The truth is that the free-spirit and the suit live to make each other feel the sting of the choices they’ve made in their lives thus far. The 20’s are a specific moment in which everyone divides and fractures and this causes our hyper-paranoid sense of darwinism to kick in: who will survive and who will perish? Who is living the ‘right’ way? Social media is the unrelenting catalyst to all of this friction. Instagram was invented by a sadist who wanted everyone’s idea of ‘living,’ to be filtered in Juno and then quantified and heavily weighed against the masses. With constant reminders of each landmark seen and every promotion awarded by every person between the ages of 18 and 30, how can anyone relax and just live? How do you prevent the pangs of dread when scrolling through sunny photos of Vietnamese beaches or company bus rides to the Hampton’s?
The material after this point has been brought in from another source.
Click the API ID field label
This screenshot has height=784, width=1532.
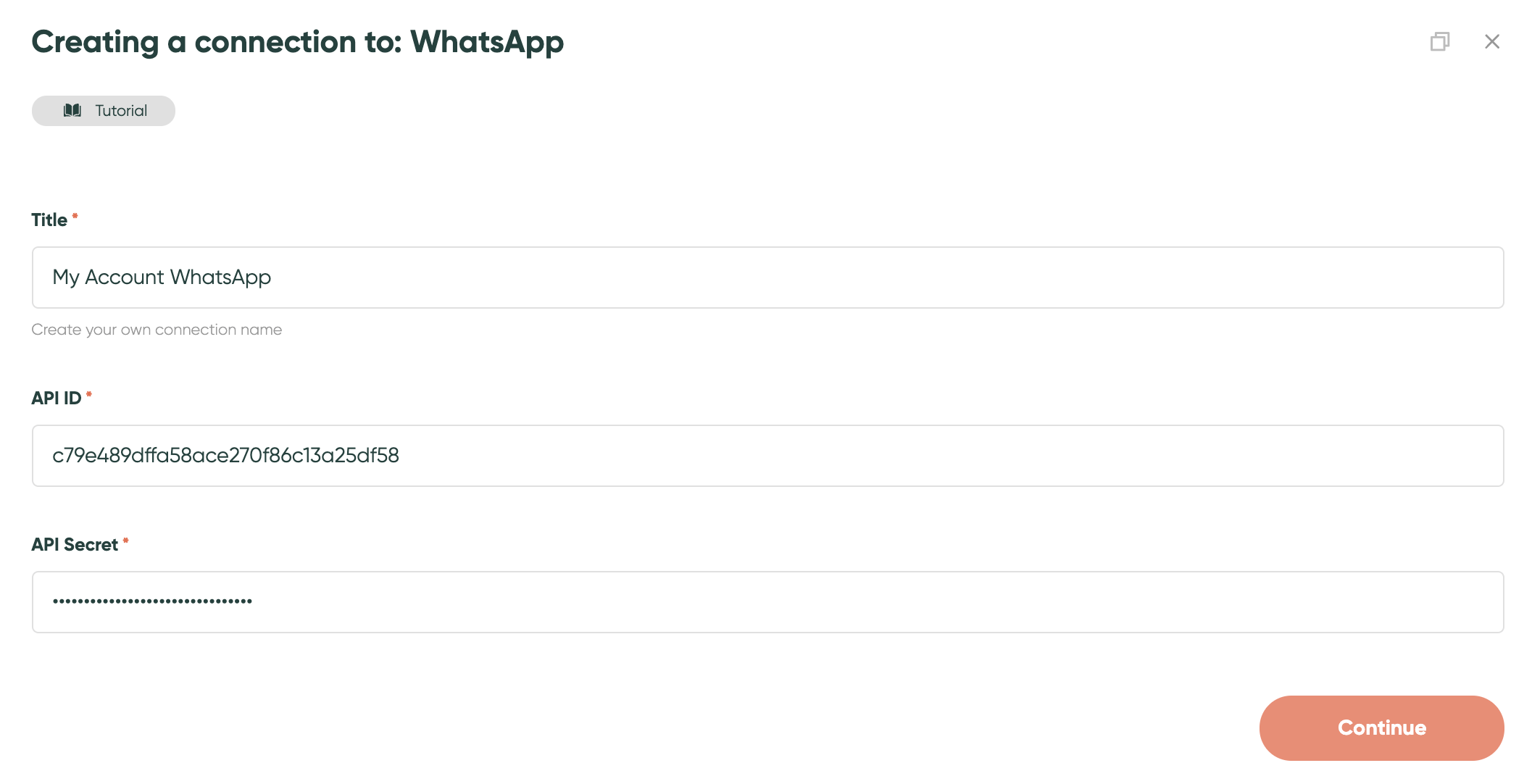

While the differences are outstanding, the important thing to remember about these two distinct camps is that they are each just being born. We, in our early 20’s, are all confused, unsure of our choices and constantly grappling with the decisions we have made or will have to make one day. Will I be happy spending the rest of my life with one person? Will I regret not being more spontaneous? Am I meant for this career? I would argue that the 20’s are for nothing more than feeling as though you’ve done everything wrong. That you will spend the next 60-80 years on this earth repenting for all of the majors you mis-chose, or the job opportunities you let go, or the bridges you burned – all of the imagined obstacles preventing you from doing what you should be doing or being where you could be thriving.

This is, of course, the part where I offer a solution, or my idea of one. The truth is, I have never heard of a cure for FOMO, or a way of turning off the crippling pangs of guilt. What I do know is that I am privileged to have these problems, to be able to struggle though my options and I know that they are right (for the most part). I am young – I still have time.